[Lines of data]
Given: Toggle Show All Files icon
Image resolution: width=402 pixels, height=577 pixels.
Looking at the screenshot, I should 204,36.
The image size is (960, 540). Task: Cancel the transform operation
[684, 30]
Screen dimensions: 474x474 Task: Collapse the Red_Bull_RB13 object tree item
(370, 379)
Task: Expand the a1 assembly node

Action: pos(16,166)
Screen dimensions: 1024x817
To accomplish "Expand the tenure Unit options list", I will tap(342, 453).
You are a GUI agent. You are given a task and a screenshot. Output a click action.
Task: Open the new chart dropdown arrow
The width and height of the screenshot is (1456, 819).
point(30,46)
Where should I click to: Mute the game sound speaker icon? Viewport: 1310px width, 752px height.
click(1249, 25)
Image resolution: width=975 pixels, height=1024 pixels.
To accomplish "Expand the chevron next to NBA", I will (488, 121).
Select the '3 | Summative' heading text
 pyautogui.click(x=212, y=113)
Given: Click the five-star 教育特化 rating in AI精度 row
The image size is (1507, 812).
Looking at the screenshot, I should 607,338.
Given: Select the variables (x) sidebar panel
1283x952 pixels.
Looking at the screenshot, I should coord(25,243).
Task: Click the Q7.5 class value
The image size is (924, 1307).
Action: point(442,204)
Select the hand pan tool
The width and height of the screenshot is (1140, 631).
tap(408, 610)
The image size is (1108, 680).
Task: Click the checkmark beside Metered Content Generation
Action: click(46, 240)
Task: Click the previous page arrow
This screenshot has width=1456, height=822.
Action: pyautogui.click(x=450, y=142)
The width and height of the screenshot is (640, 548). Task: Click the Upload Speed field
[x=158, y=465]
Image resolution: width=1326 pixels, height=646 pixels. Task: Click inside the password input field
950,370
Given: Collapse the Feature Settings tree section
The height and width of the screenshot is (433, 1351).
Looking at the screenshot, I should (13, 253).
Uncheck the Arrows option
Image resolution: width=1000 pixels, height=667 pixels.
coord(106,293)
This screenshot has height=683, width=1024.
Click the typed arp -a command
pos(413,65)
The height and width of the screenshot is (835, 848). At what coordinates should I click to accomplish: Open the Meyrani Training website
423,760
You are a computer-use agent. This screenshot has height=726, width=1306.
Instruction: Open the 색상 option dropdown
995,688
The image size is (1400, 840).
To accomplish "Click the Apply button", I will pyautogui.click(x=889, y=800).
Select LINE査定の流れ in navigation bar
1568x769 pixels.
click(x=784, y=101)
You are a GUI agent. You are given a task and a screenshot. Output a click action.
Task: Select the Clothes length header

#### [Instruction]
Rewrite all of the rows above, replacing "Screen dimensions" with "Display size" wherever it occurs and leaving everything else unchanged.

#### [Output below]
Given: Toggle Show All Files icon
Image resolution: width=402 pixels, height=577 pixels.
Looking at the screenshot, I should 204,36.
The image size is (960, 540). Task: Cancel the transform operation
[684, 30]
Display size: 474x474 Task: Collapse the Red_Bull_RB13 object tree item
(370, 379)
Task: Expand the a1 assembly node

Action: pos(16,166)
Display size: 1024x817
To accomplish "Expand the tenure Unit options list", I will tap(342, 453).
You are a GUI agent. You are given a task and a screenshot. Output a click action.
Task: Open the new chart dropdown arrow
The width and height of the screenshot is (1456, 819).
point(30,46)
Where should I click to: Mute the game sound speaker icon? Viewport: 1310px width, 752px height.
click(1249, 25)
Image resolution: width=975 pixels, height=1024 pixels.
To accomplish "Expand the chevron next to NBA", I will (488, 121).
Select the '3 | Summative' heading text
 pyautogui.click(x=212, y=113)
Given: Click the five-star 教育特化 rating in AI精度 row
The image size is (1507, 812).
Looking at the screenshot, I should 607,338.
Given: Select the variables (x) sidebar panel
1283x952 pixels.
Looking at the screenshot, I should coord(25,243).
Task: Click the Q7.5 class value
The image size is (924, 1307).
Action: point(442,204)
Select the hand pan tool
The width and height of the screenshot is (1140, 631).
tap(408, 610)
The image size is (1108, 680).
Task: Click the checkmark beside Metered Content Generation
Action: click(46, 240)
Task: Click the previous page arrow
This screenshot has width=1456, height=822.
Action: pyautogui.click(x=450, y=142)
The width and height of the screenshot is (640, 548). Task: Click the Upload Speed field
[x=158, y=465]
Image resolution: width=1326 pixels, height=646 pixels. Task: Click inside the password input field
950,370
Given: Collapse the Feature Settings tree section
The height and width of the screenshot is (433, 1351).
Looking at the screenshot, I should (13, 253).
Uncheck the Arrows option
Image resolution: width=1000 pixels, height=667 pixels.
coord(106,293)
This screenshot has height=683, width=1024.
Click the typed arp -a command
pos(413,65)
The height and width of the screenshot is (835, 848). At what coordinates should I click to accomplish: Open the Meyrani Training website
423,760
You are a computer-use agent. This screenshot has height=726, width=1306.
Instruction: Open the 색상 option dropdown
995,688
The image size is (1400, 840).
To accomplish "Click the Apply button", I will pyautogui.click(x=889, y=800).
Select LINE査定の流れ in navigation bar
1568x769 pixels.
click(x=784, y=101)
You are a GUI agent. You are given a task and a screenshot. Output a click action.
Task: Select the Clothes length header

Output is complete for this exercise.